First Peek At New Van Halen, Neil Young & Crazy Horse Albums = Encouraging

Photo by Bob Lee.

Reports of new albums from long-disbanded outfits inevitably mean a mix of intrigue and fear. While the possibility of tasting something you haven’t had in a long time and really miss, there’s also a fear that the flavors will be muddled, the old chefs no longer up to the job, which might cause you to question whether it was really that great in the first place.

Two of LA’s most esteemed outfits with albums on the way have issued online previews of their new material, and first impressions for both are highly positive.

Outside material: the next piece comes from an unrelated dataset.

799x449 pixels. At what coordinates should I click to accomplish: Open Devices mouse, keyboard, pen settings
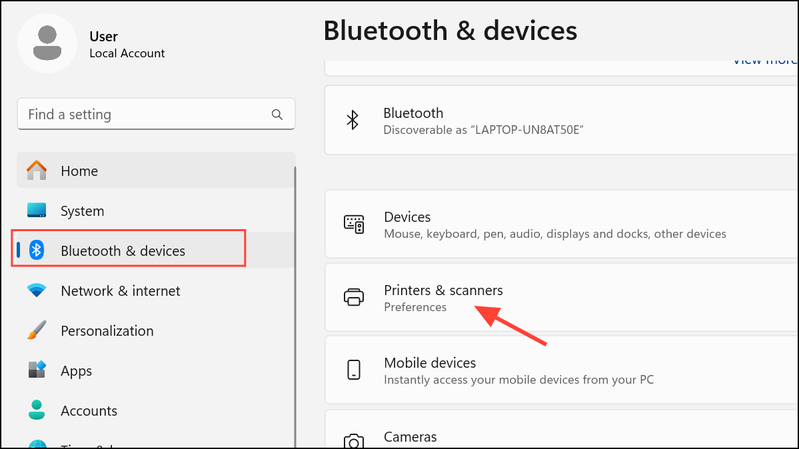pos(562,225)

A new Van Halen album in 2012 seemed like a losing proposition to anyone familiar with the last four or five Van Halen albums, which found the band playing away from their strengths and veering into furniture-commercial territory. But the tracks from A Different Kind Of Truth previewed on ESPN.com mostly show the band in full roof-raising mode, and tracks like “As Is” and “The Trouble With Never” would have sounded right at home on 1984. If “Stay Frosty” sounds like an “Ice Cream Man” reference, guess what: it’s a boot-scootin’ boogie that starts out as acoustic guitar/ vocal duet. While it’s not a great leap forward creatively, it’s VH making the kind of VH music I like, and sounding good doing it, which is considerably more than I expected.

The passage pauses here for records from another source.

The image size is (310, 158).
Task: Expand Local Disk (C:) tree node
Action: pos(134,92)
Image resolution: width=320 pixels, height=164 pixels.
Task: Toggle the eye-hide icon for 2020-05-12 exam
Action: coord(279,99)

Neil Young currently has a thirty-seven minute stream up on his website titled “Horse Back” and dating from January of this year, presumably from the Crazy Horse album sessions for what could turn out to be two new albums, their first in nine years. The track starts out as a lazy variation on “Fuckin’ Up” before mutating into something else altogether, and there’s about a three minute stretch where Ralph Molina keeps trying to find the one with Billy Talbot, and NEVER gets it. But the band plays on… they never get it right but they don’t stop either, and in that three minutes you can hear everything that makes Crazy Horse what they are. They may not have the ability to lock into the same groove, but they’re still going. still trying to make it work. After this they slip into “Cortez The Killer”, and take a few bars to find their way with that one too, but once they do, it’s gorgeous, a transcendent take with the most fucked-up beginning you ever heard.

It’s the kind of moment that most artists would leave on the cutting room floor, if they even let tape roll for it at all; Neil turns it into the hype for his new album. God love him and Long Love The Horse.